▽

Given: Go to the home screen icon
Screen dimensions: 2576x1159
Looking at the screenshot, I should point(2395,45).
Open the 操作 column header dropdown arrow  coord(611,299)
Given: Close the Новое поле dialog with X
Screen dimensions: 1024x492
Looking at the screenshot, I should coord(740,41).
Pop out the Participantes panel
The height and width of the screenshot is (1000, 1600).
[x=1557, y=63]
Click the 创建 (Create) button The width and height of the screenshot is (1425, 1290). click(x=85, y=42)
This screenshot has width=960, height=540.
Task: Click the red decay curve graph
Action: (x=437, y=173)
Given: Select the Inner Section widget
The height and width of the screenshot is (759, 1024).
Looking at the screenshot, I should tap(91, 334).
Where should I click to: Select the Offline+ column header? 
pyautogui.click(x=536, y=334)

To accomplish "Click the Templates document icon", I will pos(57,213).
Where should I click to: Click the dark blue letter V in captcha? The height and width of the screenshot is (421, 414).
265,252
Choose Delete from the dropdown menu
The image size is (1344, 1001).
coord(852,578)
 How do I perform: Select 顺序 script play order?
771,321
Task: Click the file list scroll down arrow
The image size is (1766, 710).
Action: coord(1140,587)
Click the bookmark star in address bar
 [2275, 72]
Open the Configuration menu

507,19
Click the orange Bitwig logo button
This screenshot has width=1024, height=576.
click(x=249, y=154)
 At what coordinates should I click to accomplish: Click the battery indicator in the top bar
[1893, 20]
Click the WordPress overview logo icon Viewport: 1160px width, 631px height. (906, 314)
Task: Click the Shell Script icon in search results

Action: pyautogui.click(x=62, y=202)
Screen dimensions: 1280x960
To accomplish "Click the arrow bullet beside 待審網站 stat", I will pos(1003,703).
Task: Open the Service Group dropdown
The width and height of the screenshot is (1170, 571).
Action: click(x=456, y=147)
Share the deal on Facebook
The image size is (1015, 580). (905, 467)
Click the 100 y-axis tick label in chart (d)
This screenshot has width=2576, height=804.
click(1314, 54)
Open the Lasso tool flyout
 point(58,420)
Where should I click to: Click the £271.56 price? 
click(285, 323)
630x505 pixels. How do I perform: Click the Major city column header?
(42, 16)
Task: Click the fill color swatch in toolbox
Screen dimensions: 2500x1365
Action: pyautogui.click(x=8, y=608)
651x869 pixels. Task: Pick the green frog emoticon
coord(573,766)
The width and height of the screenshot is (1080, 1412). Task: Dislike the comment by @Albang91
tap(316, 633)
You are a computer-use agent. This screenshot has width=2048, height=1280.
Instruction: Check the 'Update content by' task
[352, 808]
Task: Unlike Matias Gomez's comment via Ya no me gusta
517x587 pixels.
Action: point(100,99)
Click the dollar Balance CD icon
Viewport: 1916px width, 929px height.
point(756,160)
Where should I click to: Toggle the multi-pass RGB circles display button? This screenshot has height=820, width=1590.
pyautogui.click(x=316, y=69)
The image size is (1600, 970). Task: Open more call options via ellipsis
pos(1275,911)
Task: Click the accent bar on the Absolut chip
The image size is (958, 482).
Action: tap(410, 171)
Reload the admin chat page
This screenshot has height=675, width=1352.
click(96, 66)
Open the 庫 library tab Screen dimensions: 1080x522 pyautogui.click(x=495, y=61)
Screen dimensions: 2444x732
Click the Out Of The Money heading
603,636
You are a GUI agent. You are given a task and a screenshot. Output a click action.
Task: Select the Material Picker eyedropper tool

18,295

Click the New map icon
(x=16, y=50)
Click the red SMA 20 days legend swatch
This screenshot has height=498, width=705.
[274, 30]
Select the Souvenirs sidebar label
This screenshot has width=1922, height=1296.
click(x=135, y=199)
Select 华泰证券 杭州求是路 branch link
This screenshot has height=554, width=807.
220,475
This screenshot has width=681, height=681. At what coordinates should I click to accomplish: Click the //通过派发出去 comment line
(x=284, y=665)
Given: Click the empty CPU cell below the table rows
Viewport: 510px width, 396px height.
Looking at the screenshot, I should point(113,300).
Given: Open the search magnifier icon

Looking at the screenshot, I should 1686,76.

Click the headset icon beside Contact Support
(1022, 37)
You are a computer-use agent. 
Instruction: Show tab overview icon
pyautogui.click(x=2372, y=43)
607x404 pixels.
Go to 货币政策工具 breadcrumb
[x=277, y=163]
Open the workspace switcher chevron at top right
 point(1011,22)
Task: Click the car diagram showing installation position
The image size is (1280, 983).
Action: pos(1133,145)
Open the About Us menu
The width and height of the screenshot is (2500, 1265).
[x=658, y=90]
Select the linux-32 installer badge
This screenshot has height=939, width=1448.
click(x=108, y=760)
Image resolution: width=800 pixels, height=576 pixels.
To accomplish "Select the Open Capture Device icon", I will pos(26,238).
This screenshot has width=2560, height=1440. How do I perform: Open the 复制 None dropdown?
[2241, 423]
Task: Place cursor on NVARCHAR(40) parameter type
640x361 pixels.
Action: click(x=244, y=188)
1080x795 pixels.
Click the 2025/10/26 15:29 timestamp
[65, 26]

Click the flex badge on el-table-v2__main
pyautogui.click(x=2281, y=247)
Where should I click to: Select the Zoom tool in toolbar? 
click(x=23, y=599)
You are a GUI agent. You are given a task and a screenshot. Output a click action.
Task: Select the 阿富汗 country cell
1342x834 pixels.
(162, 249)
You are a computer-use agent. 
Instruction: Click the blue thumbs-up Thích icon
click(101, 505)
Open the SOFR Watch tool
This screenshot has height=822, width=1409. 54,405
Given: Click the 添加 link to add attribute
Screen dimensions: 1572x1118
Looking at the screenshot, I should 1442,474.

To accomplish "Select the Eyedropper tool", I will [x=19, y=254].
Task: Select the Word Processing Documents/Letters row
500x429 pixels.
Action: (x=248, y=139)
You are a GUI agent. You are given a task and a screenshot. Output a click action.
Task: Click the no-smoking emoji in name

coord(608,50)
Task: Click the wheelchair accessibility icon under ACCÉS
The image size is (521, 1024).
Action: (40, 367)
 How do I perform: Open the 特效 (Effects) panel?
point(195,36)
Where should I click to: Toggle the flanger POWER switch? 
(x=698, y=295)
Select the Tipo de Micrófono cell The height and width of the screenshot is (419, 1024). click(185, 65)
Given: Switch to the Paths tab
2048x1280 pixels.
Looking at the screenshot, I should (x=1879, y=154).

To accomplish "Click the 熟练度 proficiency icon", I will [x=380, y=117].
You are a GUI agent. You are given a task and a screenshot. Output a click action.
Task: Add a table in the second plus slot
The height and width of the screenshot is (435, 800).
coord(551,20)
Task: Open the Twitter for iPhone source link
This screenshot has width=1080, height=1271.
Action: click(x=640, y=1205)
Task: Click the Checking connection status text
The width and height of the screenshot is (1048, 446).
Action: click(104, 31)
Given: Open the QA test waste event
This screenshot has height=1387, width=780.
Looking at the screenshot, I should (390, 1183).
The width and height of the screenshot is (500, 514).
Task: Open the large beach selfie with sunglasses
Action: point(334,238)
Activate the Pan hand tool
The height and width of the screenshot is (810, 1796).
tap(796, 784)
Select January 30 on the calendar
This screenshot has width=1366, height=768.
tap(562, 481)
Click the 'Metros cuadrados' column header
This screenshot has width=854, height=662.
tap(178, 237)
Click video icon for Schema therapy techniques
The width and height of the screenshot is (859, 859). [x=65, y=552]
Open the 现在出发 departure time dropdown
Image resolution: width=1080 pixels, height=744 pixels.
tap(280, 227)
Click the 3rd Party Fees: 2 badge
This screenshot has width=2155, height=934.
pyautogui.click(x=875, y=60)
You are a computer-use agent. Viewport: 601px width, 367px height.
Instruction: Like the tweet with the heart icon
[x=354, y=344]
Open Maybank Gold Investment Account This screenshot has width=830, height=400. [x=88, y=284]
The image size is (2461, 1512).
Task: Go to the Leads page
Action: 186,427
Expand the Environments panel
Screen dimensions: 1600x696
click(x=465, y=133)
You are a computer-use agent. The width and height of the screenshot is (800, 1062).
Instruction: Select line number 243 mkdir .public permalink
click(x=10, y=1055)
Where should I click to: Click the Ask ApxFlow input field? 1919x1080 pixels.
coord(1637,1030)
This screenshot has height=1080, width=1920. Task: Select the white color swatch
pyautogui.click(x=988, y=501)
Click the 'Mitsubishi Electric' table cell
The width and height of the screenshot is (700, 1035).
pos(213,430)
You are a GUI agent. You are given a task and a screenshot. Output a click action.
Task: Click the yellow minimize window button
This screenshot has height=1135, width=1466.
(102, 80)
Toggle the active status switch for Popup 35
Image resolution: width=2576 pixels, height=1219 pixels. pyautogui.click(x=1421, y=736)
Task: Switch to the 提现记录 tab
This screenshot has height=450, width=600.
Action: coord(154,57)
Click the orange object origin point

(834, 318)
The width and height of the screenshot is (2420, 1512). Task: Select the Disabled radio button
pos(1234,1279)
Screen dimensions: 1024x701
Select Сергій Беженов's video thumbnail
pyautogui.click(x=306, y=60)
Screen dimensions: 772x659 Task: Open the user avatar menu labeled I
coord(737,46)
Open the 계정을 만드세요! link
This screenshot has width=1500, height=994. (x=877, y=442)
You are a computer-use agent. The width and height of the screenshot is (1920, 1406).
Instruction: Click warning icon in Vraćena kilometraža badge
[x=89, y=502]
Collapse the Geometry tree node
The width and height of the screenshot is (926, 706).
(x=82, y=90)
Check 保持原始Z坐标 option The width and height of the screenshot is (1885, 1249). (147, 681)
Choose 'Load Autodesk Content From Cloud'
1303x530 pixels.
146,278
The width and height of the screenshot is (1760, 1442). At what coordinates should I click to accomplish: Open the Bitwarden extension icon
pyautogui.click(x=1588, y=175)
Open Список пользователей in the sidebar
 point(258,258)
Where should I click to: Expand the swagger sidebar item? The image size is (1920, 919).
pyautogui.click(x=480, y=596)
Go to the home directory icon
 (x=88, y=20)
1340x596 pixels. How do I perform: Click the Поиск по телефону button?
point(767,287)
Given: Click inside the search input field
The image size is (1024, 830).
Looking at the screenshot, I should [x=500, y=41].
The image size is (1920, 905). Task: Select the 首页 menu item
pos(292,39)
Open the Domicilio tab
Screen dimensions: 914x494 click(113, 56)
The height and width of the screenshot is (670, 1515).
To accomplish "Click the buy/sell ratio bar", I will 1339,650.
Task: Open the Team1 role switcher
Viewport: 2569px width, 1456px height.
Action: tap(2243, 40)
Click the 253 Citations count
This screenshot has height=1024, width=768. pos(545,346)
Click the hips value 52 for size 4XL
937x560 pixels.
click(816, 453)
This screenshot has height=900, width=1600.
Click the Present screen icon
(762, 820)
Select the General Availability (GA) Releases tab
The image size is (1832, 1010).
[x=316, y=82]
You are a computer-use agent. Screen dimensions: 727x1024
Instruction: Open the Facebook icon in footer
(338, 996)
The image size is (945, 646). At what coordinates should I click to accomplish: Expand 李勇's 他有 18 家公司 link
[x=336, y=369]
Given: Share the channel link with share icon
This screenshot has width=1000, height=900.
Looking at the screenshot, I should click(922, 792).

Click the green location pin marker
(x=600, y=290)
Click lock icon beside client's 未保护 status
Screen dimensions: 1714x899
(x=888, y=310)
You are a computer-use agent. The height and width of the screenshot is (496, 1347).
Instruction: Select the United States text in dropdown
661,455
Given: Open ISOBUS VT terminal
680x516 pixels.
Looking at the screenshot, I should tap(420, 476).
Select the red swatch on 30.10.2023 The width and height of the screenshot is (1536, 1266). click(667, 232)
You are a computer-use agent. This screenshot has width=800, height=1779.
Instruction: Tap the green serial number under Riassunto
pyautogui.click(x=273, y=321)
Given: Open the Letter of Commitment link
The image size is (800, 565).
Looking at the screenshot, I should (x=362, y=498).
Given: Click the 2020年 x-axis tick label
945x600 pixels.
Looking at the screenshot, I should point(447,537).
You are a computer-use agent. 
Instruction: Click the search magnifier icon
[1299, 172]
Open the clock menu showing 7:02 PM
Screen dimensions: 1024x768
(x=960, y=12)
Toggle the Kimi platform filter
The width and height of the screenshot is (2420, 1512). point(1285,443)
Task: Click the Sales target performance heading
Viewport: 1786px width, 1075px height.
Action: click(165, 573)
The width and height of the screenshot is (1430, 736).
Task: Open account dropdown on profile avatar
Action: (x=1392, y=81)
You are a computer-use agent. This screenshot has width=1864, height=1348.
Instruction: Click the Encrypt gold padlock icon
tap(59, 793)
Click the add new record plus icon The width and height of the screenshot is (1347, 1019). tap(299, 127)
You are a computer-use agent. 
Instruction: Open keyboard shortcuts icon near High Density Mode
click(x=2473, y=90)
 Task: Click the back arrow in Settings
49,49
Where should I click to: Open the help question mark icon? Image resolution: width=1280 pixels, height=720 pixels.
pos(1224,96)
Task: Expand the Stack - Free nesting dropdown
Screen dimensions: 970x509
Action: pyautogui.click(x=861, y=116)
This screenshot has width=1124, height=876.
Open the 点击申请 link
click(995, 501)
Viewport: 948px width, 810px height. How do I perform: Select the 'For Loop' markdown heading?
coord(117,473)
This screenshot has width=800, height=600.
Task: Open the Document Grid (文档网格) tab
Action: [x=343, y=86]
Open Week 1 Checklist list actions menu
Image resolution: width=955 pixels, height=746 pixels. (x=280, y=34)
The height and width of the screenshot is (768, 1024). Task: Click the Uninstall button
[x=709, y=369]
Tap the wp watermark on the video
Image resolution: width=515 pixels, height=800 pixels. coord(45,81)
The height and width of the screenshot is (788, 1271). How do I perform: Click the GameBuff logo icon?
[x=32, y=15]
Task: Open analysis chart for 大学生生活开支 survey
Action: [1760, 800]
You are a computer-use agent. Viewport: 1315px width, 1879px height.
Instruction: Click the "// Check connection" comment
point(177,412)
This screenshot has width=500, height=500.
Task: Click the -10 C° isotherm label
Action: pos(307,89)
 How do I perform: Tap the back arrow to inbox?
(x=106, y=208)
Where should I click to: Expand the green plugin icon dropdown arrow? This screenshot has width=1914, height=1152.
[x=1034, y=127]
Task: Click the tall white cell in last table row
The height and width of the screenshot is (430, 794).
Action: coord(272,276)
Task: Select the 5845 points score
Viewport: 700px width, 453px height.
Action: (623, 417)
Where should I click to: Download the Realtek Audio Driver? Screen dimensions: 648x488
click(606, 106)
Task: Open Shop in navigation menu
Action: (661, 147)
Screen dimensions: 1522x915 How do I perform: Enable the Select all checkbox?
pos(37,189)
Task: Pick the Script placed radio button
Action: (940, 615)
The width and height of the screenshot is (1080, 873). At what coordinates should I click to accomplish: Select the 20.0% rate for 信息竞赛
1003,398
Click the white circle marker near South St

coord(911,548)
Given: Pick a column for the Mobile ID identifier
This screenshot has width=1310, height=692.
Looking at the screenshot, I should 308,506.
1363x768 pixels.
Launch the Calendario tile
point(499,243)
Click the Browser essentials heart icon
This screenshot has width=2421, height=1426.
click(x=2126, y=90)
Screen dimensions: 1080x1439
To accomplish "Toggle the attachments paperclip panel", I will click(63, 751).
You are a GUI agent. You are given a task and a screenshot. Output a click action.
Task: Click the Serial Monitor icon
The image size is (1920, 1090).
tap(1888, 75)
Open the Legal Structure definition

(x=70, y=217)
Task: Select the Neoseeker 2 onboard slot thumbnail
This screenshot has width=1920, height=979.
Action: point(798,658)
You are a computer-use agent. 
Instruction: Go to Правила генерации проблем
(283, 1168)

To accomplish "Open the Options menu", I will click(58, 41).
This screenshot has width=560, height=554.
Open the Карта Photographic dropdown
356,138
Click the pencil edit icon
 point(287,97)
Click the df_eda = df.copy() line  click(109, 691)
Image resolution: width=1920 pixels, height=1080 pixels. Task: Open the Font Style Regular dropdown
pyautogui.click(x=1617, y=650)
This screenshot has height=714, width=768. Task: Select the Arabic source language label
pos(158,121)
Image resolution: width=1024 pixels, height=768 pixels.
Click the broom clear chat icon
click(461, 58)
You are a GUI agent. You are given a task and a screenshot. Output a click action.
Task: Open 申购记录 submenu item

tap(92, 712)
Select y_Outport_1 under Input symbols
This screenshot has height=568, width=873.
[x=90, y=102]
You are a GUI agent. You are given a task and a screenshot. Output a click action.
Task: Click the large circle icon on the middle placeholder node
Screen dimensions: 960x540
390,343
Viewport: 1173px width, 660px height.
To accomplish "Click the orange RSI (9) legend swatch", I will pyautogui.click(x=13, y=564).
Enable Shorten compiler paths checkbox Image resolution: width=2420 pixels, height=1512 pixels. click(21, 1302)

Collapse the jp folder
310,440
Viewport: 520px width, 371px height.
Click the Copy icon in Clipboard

△

Exercise brief: Render the material from the line with "Click the red SMA 20 days legend swatch" up to and including the line with "point(1011,22)" as a numbered list, omitting blank lines.

Solution to the problem:
1. Click the red SMA 20 days legend swatch
2. This screenshot has height=498, width=705.
3. [274, 30]
4. Select the Souvenirs sidebar label
5. This screenshot has width=1922, height=1296.
6. click(x=135, y=199)
7. Select 华泰证券 杭州求是路 branch link
8. This screenshot has height=554, width=807.
9. 220,475
10. This screenshot has width=681, height=681. At what coordinates should I click to accomplish: Click the //通过派发出去 comment line
11. (x=284, y=665)
12. Given: Click the empty CPU cell below the table rows
13. Viewport: 510px width, 396px height.
14. Looking at the screenshot, I should point(113,300).
15. Given: Open the search magnifier icon
16. Looking at the screenshot, I should 1686,76.
17. Click the headset icon beside Contact Support
18. (1022, 37)
19. You are a computer-use agent. 
20. Instruction: Show tab overview icon
21. pyautogui.click(x=2372, y=43)
22. 607x404 pixels.
23. Go to 货币政策工具 breadcrumb
24. [x=277, y=163]
25. Open the workspace switcher chevron at top right
26.  point(1011,22)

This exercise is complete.